With a second full-time officer, the department could increase regular patrols in town, at the schools and other areas and businesses, such as The Quabbin Retreat.

“If we get called two separate ways, we have the town covered,” he said.

The new full-time officer would be on duty from 7 a.m. to 3 p.m. or 8 a.m to 4 p.m. Monday through Friday. Cooley envisions the officer functioning as a patrol officer, school resource officer, D.A.R.E. officer and providing flexibility for court appearances and overtime duties.

The chief, who visits Petersham Center School every day, said though Montessori is a private school, it is located in his town and he is responsible for protecting everyone there. He has been contacted by both schools and plans to hold an open forum.

“People want to know how I’m going to protect their children,” he said.

The selectmen and Finance Committee said they understand the reasoning behind his request and asked him to explain the reasoning behind increases in other areas, such as the overtime. He said he covers a lot of the shifts. He also covers when the part-time officers call out, which he says is frequent, and when an officer has to report to court.

The part-time salaries jumping $27,602 (from $31,912 to $59,514) was also questioned. Cooley explained that is to close the gap in coverage from 7 a.m. to 9 a.m. on Saturday and Sunday and to increase coverage to 11 p.m. on Sundays.

He noted that one police cruiser, which has more than 100,000 miles on it, is due to be replaced this year. Also, in-service training at the school increased from 24 hours to 32.

The department must purchase two bulletproof vests for $1,200. Cooley said donations made in memory of his mother, Mary Cooley, who died Feb. 10, and earmarked for the police department, will be used for that purpose.

“She wanted the money to go for that,” he said.

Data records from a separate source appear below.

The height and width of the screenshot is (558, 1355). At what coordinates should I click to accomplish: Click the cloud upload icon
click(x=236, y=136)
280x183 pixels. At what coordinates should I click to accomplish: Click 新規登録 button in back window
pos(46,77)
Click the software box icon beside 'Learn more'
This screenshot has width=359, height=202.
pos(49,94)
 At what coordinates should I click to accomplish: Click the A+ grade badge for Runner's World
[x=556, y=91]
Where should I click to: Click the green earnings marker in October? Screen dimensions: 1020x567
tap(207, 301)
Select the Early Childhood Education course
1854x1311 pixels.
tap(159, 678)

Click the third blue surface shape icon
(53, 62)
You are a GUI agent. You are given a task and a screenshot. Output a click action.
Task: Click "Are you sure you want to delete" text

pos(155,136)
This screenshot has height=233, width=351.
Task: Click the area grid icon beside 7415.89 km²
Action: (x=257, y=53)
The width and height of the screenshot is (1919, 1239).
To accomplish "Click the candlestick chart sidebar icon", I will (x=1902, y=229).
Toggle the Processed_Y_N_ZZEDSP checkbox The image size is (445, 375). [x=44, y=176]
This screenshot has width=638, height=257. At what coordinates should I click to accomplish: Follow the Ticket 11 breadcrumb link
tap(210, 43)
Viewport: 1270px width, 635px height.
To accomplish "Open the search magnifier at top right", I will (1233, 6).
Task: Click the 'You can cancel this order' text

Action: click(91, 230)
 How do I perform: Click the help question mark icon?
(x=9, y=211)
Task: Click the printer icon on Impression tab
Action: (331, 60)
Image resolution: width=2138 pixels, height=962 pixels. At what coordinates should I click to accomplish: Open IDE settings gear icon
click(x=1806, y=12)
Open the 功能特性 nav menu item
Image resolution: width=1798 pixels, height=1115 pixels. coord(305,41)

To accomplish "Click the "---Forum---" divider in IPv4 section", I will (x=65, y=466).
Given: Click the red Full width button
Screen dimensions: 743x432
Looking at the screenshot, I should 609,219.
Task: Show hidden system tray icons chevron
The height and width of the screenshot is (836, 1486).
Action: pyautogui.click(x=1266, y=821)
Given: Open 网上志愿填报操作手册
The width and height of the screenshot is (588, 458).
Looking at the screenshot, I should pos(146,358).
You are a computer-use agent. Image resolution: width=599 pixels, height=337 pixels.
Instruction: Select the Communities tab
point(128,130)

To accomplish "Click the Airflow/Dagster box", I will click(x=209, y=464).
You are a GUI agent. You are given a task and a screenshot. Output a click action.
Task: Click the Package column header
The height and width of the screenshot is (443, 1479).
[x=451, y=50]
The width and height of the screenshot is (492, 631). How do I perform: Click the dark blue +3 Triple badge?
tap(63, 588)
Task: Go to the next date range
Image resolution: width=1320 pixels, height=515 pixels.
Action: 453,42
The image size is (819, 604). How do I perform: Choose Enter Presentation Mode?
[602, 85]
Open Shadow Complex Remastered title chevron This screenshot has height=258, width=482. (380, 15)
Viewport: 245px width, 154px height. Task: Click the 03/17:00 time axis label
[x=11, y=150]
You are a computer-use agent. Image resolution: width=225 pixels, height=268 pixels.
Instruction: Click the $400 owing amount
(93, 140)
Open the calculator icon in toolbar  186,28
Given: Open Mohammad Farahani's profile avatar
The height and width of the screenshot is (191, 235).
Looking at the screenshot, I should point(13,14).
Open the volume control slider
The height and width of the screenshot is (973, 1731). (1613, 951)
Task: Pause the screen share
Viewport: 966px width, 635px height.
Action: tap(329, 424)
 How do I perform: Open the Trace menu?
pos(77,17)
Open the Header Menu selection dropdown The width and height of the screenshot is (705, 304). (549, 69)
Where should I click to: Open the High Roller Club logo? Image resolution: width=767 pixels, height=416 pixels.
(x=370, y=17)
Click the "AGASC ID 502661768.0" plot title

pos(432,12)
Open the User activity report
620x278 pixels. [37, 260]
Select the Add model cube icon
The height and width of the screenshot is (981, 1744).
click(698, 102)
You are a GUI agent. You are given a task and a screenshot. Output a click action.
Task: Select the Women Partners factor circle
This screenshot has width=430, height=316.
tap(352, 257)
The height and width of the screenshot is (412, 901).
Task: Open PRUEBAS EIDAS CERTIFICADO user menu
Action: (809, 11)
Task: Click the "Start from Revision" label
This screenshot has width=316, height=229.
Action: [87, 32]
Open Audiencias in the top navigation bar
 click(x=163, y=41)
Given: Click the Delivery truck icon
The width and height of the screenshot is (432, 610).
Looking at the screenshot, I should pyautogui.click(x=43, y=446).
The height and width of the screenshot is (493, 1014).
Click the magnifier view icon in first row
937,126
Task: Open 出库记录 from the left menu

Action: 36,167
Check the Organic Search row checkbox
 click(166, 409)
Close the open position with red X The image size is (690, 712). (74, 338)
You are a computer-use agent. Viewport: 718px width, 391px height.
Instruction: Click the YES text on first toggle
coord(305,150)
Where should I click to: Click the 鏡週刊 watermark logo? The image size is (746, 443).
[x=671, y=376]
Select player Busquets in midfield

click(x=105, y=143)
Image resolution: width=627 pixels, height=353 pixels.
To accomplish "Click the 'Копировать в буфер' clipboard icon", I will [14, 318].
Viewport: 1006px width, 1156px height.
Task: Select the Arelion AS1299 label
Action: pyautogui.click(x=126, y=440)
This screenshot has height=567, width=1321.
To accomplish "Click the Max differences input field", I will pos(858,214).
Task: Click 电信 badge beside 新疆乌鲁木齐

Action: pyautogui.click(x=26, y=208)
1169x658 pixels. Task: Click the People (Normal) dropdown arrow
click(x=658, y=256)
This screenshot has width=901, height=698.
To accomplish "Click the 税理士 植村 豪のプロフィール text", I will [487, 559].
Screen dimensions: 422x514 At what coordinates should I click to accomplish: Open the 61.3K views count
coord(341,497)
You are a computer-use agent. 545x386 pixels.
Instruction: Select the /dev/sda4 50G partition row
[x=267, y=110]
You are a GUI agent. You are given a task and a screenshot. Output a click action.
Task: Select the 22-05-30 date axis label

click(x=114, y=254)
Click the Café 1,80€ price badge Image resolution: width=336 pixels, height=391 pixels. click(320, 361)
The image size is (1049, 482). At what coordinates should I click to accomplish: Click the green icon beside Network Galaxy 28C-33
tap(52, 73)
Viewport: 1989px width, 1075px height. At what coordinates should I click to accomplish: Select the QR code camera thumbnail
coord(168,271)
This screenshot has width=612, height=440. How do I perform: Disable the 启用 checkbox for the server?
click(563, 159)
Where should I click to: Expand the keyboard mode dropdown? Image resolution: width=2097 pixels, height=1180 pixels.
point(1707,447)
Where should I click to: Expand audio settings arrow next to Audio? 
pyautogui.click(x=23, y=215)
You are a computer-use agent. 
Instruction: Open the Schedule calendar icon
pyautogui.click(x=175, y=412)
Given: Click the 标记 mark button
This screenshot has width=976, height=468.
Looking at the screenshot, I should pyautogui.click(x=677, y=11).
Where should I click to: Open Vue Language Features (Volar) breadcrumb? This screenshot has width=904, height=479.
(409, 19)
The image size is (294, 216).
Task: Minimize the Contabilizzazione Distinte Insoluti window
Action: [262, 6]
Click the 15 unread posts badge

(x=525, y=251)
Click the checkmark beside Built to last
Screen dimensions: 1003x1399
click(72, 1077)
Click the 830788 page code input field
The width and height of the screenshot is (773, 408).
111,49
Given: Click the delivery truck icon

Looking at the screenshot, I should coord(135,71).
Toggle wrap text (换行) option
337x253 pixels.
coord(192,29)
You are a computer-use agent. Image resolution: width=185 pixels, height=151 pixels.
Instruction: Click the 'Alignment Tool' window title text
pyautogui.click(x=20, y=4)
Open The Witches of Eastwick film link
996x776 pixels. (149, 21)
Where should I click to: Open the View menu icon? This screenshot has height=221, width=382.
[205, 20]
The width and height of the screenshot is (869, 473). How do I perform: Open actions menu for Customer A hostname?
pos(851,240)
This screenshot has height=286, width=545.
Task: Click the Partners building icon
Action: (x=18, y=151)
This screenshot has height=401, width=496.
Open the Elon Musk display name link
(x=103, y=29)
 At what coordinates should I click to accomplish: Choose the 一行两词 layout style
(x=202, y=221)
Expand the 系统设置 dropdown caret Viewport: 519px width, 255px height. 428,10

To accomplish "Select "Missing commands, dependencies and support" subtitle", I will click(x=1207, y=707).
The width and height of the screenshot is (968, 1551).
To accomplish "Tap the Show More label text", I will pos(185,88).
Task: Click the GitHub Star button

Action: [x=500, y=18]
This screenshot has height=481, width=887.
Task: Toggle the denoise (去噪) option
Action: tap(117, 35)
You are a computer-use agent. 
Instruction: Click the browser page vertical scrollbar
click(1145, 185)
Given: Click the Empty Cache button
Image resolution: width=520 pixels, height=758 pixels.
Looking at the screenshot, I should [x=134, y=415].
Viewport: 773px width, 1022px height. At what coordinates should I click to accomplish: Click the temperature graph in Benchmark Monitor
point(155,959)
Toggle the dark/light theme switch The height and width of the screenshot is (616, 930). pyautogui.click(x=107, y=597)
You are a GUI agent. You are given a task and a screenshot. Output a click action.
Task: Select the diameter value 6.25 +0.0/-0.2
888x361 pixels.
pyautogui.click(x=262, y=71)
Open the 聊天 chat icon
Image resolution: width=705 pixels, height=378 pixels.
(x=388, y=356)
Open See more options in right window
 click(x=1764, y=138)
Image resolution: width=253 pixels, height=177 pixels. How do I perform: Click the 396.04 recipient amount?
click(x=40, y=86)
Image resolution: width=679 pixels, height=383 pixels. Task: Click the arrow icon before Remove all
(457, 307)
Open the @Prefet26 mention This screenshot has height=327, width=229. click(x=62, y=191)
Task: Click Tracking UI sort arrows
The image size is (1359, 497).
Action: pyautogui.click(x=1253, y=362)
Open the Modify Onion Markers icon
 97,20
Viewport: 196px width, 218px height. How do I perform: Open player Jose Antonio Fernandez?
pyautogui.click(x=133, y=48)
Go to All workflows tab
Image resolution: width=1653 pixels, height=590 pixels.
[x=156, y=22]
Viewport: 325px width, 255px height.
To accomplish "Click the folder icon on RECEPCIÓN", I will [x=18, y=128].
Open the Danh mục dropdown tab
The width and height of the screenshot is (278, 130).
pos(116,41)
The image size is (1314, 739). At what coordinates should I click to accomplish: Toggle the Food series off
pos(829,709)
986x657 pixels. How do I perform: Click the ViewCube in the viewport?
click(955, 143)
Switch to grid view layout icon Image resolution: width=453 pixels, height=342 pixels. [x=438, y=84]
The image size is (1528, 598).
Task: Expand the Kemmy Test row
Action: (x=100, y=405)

Other increases include $2,000 in anticipation of rising gas prices and $200 for tire replacement. Training seminar costs increased from $1,000 to $1,500, and annual municipal police officer training went from $250 to $1,250. A $250 increase in taser cartridges is also sought.

Unknown are costs associated with responses to areas such as the Quabbin Retreat, formerly occupied by the Sisters of Assumption, which provides outpatient services for adults with dual diagnosis of mental illness and substance abuse disorders. The police have responded to one incident with an outpatient and several times for fire alarms set off by contractors working on site. Quabbin Retreat has an agreement with the town to pay $30,000 a year in PILOT (Payment in Lieu of Taxes) funds starting in May 2019. For three years,it has paid $22,500 annually, which is rolled into the General Fund each year. Allen said the town should reach out to Quabbin Retreat for a status overview and to provide information on what the facility has for security.

Cooley said he created a capital plan for the police department, and the department is looking at purchasing 10 sets of body armor. He will seek a grant for that.

The selectmen and Advisory Finance Committee said they would take the budget information into consideration and “digest” it, noting the bottom-line increase from $206,975 to $296,955, including an additional full-time officer.

“You have done an excellent job of staying within your budget for several years. We have to have a strong department. They (officers) get good leadership from you,” Selectboard Chairman Nancy Allen said.

“What you put into your department is what you get out of it,” the chief replied.

The selectmen and advisory finance committee asked the chief to “sharpen his pencil” as his request tacks on roughly 70 cents to the tax rate. The chief agreed to think about putting off the new vehicle purchase to allow adjustments within the budget that may accommodate his request for an additional officer.

The boards will discuss the police department budget again in March.

Emergency management control

This budget is level-funded from last year. Asked about the line item for large batteries, Cooley said they are for the large, movable electronic radar sign that will be put out on the roads in better weather. The signs monitor traffic and use software to track speeds and other statistics.

“It slows people down and is a deterrent to speeders," he said. “It lets us know if we need to put a cruiser out there.”